食べ物を開発するなら、最低でも「味」の合格ラインを意識するでしょう。ところが、「率直に言って、おいしさは追求していません。」という商品が大ヒットしています。味でなければ、消費者は何に興味を持っているのか。答えは、「食べてみなければ分からない」というビックリ箱発想です。

 

■ご当地グルメをそのままドロップスに!

ドロップスの常識をくつがえして大ヒットしているのが、日本各地のご当地グルメをドロップスにした「ご当地ドロップス」。驚くべきはそのラインナップです。ジンギスカン(北海道)、いも煮(宮城県)、餃子(栃木県)、もんじゃ焼き(東京都)、あなごめし(広島県)、佐世保バーガー(長崎県)、冷や汁(宮崎県)、ラフテー(沖縄県)など現在約60種類。さらに企画中のものが約50種類あるそうです。

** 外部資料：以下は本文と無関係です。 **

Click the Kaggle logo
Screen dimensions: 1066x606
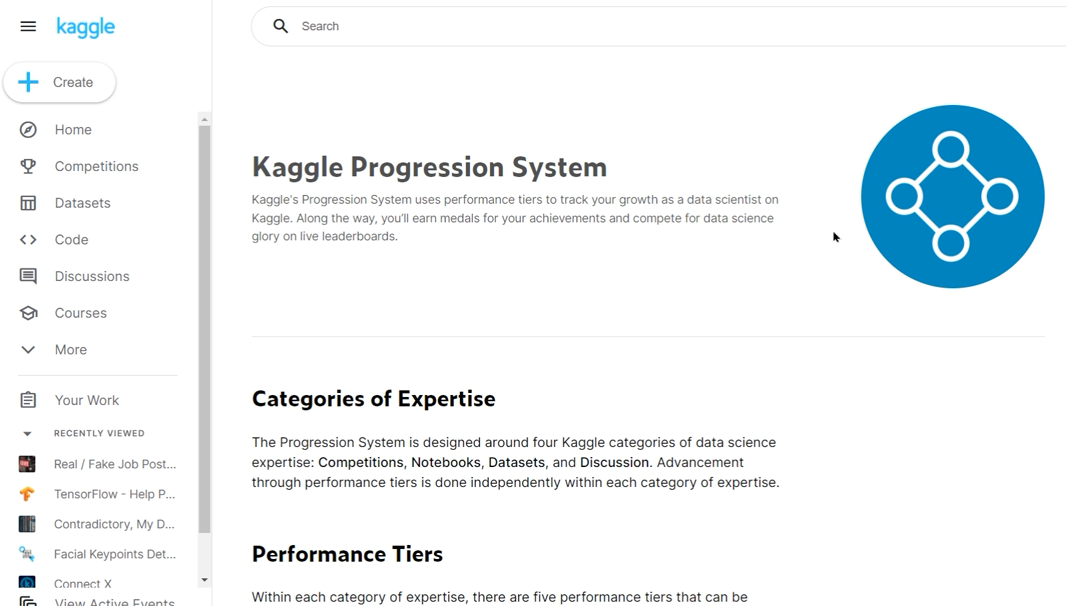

4年前の発売当初は種類が少なく、年間販売個数も約5000個と、知名度も売り上げも鳴かず飛ばすでした。ところが昨年秋、状況が一変しました。ご当地ものブームとB級グルメブームに後押しされて売り上げが一気に加速。そこで本格的なシリーズ展開をしたところファンが急増し、2009年上半期の売上が約10万個に達したのです。ヒットの理由は、味の見当がまったくつかないことだとか。開発元の日本観光商事も、おいしさの追求よりご当地グルメの味を忠実に再現することを最優先しているそうです。食べ物というより面白い観光土産として、または罰ゲーム用のアイテムとして、ご当地ドロップスの人気は続きそうです。

「キモかわいい」という若者言葉があります。「キモい(気持ち悪い)」と「かわいい」を合わせたこの造語は、不気味なのに何だかかわいいものに対して使われます。「食べてみなければ分からない」ご当地ドロップスも、「キモかわいい」に通じる感覚で買う人が多いのでしょう。販売場所は、各地の土産物店や駅のキオスク、空港内の売店、道の駅など。旅先の浮かれ気分はビックリ箱発想とマッチして、これも大ヒットの要因でしょう。